The Fundamentals of Regression

Get in Loser, We’re Fitting Lines to Data

What is Regression?

Regression models predict an outcome variable from a set of predictors. This can take the form of straight lines fit through the data, to many non-linear generalisations (Gelman, Hill, and Vehtari 2021).
Regression can be used to describe the association between variables, estimate the effect that a treatment has on an outcome, or predict how an outcome will change in response to changes in the predictor variables.
It is the foundation for many advanced statistical methods, and it is one of the most important tools available to an analyst seeking to use a sample to make inferences or predictions about the population (Rowntree 2018).
While powerful, the method itself is (relatively) simple, when boiled down to its component parts.
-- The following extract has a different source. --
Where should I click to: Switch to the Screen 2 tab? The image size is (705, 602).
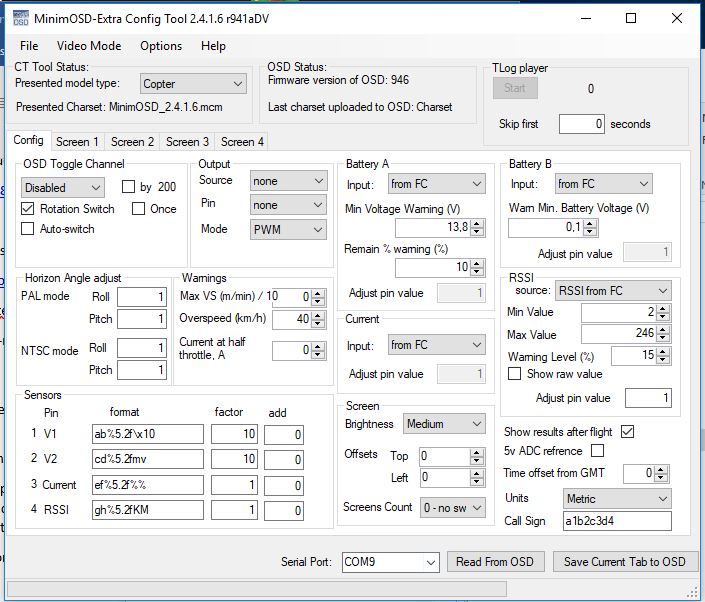click(132, 142)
It’s All About the (Co)Variance

It is possible to make predictions or estimate effects between quantities of interest by analysing how they vary, both independently and together.
The extent to which the predictor variable, \(X\), and the outcome, \(Y\), move together is called “covariance”.
- A positive covariance indicates that the values of \(X\) and \(Y\) tend to increase and decrease together, while a negative covariance indicates that when \(X\) decreases \(Y\) increases.
Regression fits a line through data that estimate how the outcome variable changes when the value of the predictor variable(s) change. Finding the line that does the most effective job of passing through the data helps describe the relationship between the variables, or predict the outcome from the predictors.
This doesn’t sound like much, but it’s a surprisingly powerful idea.

Fitting a Line Through Data

At it’s most basic conceptual level, regression is just finding the line of best fit through the data.
- The complexity comes in the need to use precise, unbiased methods to find the “best” fit.
There are various “estimators” that can be used to fit a straight line to data, but the most common method is called ordinary least squares (OLS).
OLS finds the line of best fit by minimising the total distance between the line and all observed values. The distance between the line, which represents the model’s fitted values (or the predicted value of \(Y\) given \(X\)) and each observed value in the data is known as the residual.
All paths lead to minimising the residuals.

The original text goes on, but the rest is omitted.